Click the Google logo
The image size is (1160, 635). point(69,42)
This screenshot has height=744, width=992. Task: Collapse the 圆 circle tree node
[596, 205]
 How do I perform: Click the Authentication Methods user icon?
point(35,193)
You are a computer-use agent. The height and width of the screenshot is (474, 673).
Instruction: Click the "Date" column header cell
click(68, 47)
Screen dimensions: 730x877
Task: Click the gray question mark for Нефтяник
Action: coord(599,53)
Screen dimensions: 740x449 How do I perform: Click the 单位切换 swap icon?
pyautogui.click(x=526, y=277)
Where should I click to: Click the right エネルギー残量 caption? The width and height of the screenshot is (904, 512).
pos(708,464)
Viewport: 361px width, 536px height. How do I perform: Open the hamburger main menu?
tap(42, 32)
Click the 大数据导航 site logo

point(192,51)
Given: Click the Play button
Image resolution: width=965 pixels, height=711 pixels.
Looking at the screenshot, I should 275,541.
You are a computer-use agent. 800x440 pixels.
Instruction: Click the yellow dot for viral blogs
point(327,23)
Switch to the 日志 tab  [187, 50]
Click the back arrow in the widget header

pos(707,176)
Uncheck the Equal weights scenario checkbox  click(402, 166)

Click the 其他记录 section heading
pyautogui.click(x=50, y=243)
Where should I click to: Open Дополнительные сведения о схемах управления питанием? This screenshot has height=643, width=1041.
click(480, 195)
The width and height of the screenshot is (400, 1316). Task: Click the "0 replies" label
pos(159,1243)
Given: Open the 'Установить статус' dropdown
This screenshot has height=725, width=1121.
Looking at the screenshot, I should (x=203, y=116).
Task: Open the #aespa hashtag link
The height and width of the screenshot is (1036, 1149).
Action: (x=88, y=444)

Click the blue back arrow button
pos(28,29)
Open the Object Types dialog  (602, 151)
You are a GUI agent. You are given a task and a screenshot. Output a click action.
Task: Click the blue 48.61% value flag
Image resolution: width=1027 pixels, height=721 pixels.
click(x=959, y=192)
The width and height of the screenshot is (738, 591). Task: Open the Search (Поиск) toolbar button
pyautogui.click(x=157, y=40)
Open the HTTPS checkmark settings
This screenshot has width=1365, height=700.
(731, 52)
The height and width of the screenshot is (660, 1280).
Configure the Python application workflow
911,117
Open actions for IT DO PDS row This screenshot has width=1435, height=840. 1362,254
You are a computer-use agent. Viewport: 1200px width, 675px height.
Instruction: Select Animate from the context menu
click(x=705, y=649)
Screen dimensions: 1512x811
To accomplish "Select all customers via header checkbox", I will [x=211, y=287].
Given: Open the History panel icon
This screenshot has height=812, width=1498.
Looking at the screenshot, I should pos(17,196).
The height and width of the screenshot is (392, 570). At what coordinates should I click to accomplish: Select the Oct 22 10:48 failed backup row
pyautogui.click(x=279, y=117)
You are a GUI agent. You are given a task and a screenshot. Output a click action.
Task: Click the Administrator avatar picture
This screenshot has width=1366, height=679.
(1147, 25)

• _WHAT THIS TASK INVOLVES_:
Write out the whole listing verbatim.

• _EXERCISE RESULT_:
Click the Google logo
The image size is (1160, 635). point(69,42)
This screenshot has height=744, width=992. Task: Collapse the 圆 circle tree node
[596, 205]
 How do I perform: Click the Authentication Methods user icon?
point(35,193)
You are a computer-use agent. The height and width of the screenshot is (474, 673).
Instruction: Click the "Date" column header cell
click(68, 47)
Screen dimensions: 730x877
Task: Click the gray question mark for Нефтяник
Action: coord(599,53)
Screen dimensions: 740x449 How do I perform: Click the 单位切换 swap icon?
pyautogui.click(x=526, y=277)
Where should I click to: Click the right エネルギー残量 caption? The width and height of the screenshot is (904, 512).
pos(708,464)
Viewport: 361px width, 536px height. How do I perform: Open the hamburger main menu?
tap(42, 32)
Click the 大数据导航 site logo

point(192,51)
Given: Click the Play button
Image resolution: width=965 pixels, height=711 pixels.
Looking at the screenshot, I should 275,541.
You are a computer-use agent. 800x440 pixels.
Instruction: Click the yellow dot for viral blogs
point(327,23)
Switch to the 日志 tab  [187, 50]
Click the back arrow in the widget header

pos(707,176)
Uncheck the Equal weights scenario checkbox  click(402, 166)

Click the 其他记录 section heading
pyautogui.click(x=50, y=243)
Where should I click to: Open Дополнительные сведения о схемах управления питанием? This screenshot has height=643, width=1041.
click(480, 195)
The width and height of the screenshot is (400, 1316). Task: Click the "0 replies" label
pos(159,1243)
Given: Open the 'Установить статус' dropdown
This screenshot has height=725, width=1121.
Looking at the screenshot, I should (x=203, y=116).
Task: Open the #aespa hashtag link
The height and width of the screenshot is (1036, 1149).
Action: (x=88, y=444)

Click the blue back arrow button
pos(28,29)
Open the Object Types dialog  (602, 151)
You are a GUI agent. You are given a task and a screenshot. Output a click action.
Task: Click the blue 48.61% value flag
Image resolution: width=1027 pixels, height=721 pixels.
click(x=959, y=192)
The width and height of the screenshot is (738, 591). Task: Open the Search (Поиск) toolbar button
pyautogui.click(x=157, y=40)
Open the HTTPS checkmark settings
This screenshot has width=1365, height=700.
(731, 52)
The height and width of the screenshot is (660, 1280).
Configure the Python application workflow
911,117
Open actions for IT DO PDS row This screenshot has width=1435, height=840. 1362,254
You are a computer-use agent. Viewport: 1200px width, 675px height.
Instruction: Select Animate from the context menu
click(x=705, y=649)
Screen dimensions: 1512x811
To accomplish "Select all customers via header checkbox", I will [x=211, y=287].
Given: Open the History panel icon
This screenshot has height=812, width=1498.
Looking at the screenshot, I should pos(17,196).
The height and width of the screenshot is (392, 570). At what coordinates should I click to accomplish: Select the Oct 22 10:48 failed backup row
pyautogui.click(x=279, y=117)
You are a GUI agent. You are given a task and a screenshot. Output a click action.
Task: Click the Administrator avatar picture
This screenshot has width=1366, height=679.
(1147, 25)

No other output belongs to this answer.